While I set forth some of my reservations about the "course" in my early blog articles, there is another confession I must make: I wanted to know what the business model for doing this would be. How do you get revenue coming in for something that ultimately is ongoing and not certified or quantified? In short, show me the money! Forgive my "business interests and mediocrity" ... but there it is. This is where Kathryn Deiss's podcast on Innovation and the spot-on recommendations for how ALA can facilitate "intersection hunting" really take me down, since we started with one set of assumptions and by the nature of the "conversation" wound up with really significant but different, unanticipated results. I still don't have a clue about a business model other than if this "course" were a member benefit, I would think a "twitch generation" Millennial might find it worthwhile to join. Learning is a messy process more often than not, but it is its own reward--how's that for business model?!

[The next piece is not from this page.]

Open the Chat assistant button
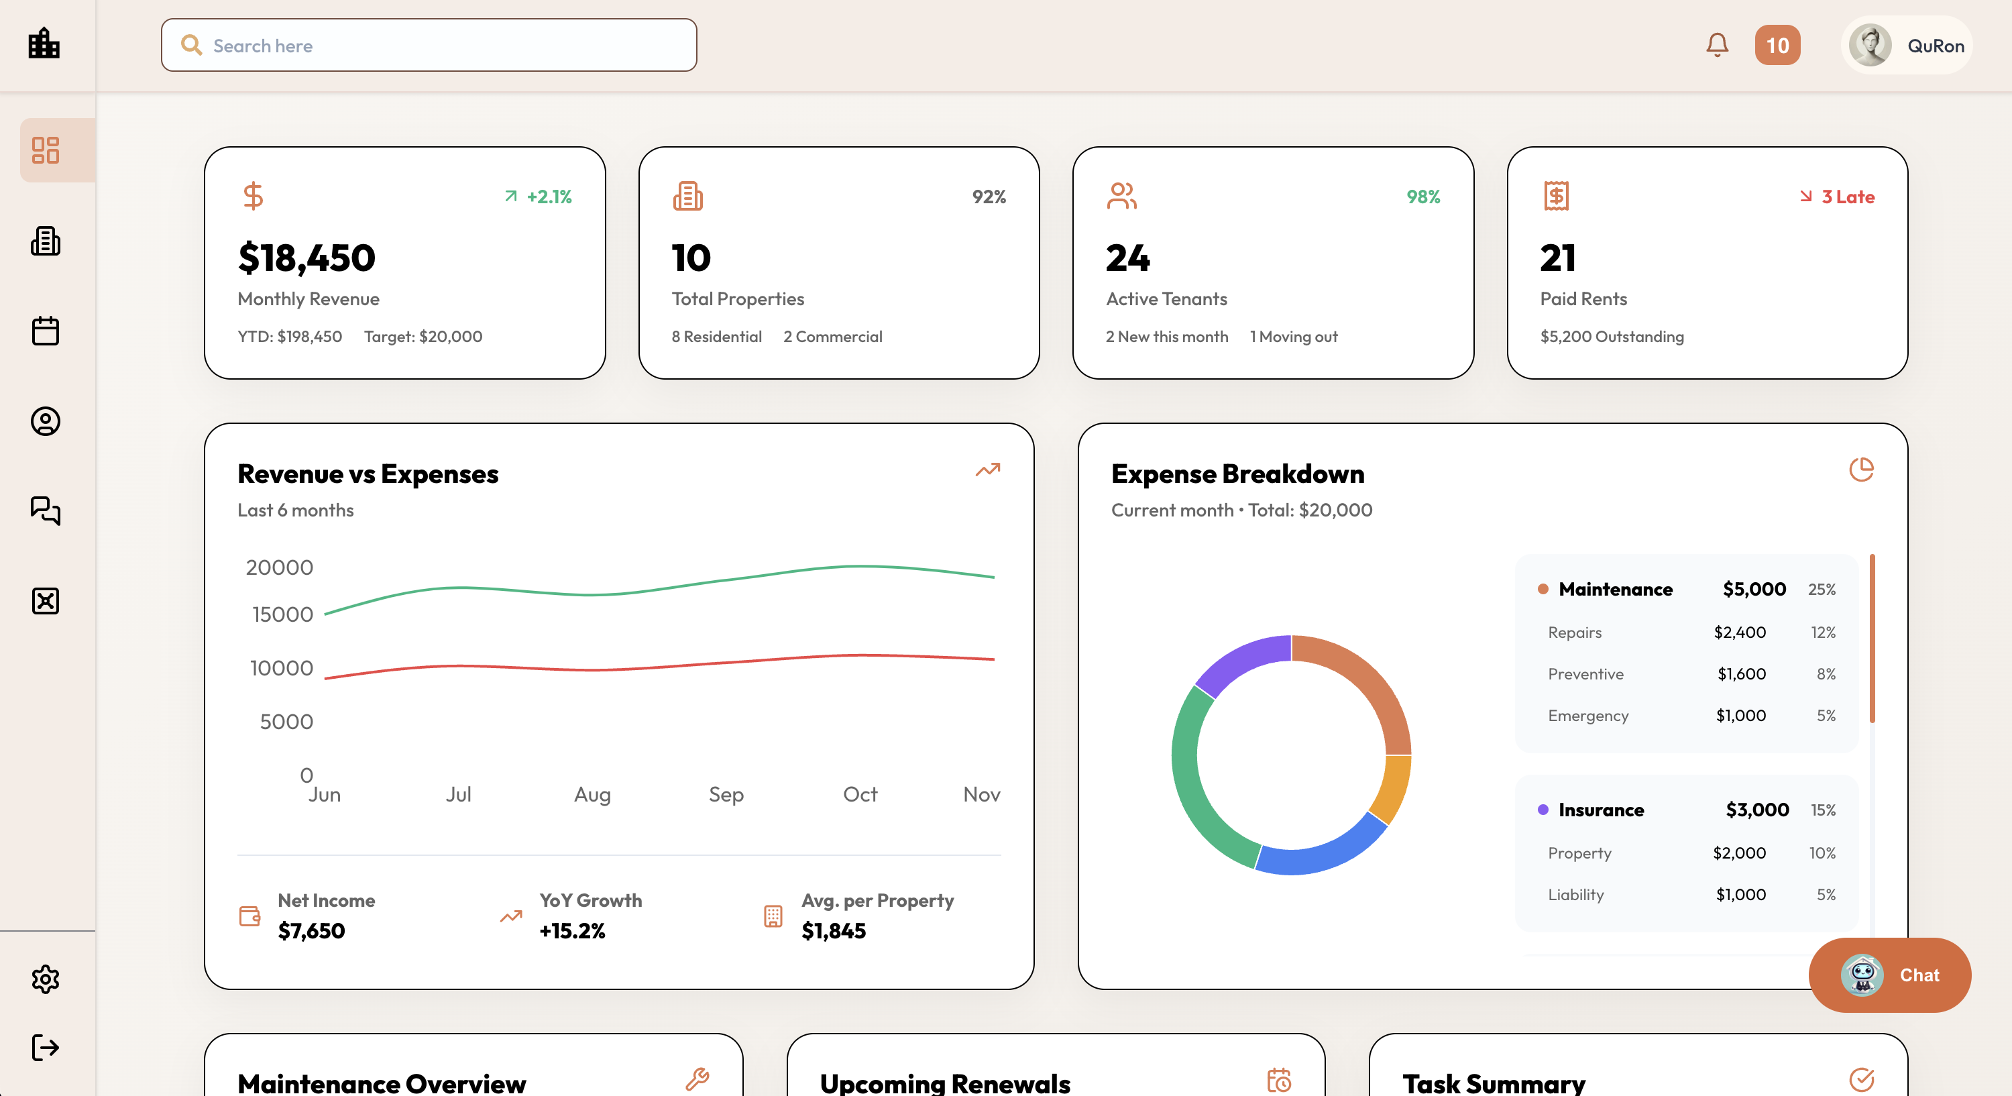 point(1889,975)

I hope that we can all agree that the more tools and venues we have for holding the conversation, the better. We lose if we get into a "that's not true 2.0" conflicts: 2.0 skills can be acquired in any number of ways and that is the essential mission. We continue to lose if we characterize ALA as "ALA Staff" or however the Trolls would have you think. ALA is the conversation. Or at least it should be the instrument through which the conversation takes place. ALA is its membership and the sum should be greater than the whole. Too many members are silent, but we don't know if that's by choice or lack of motivation or what. ALA staff are there to facilitate the conversation--at least, that's when we're at our best.

The best part of this experience was working with members. I get paid to do this; they don't, yet always give so much to the conversation! That's how I can go to work each day. So thanks, Jenny (Levine), Michael (Stephens) and Otter Group!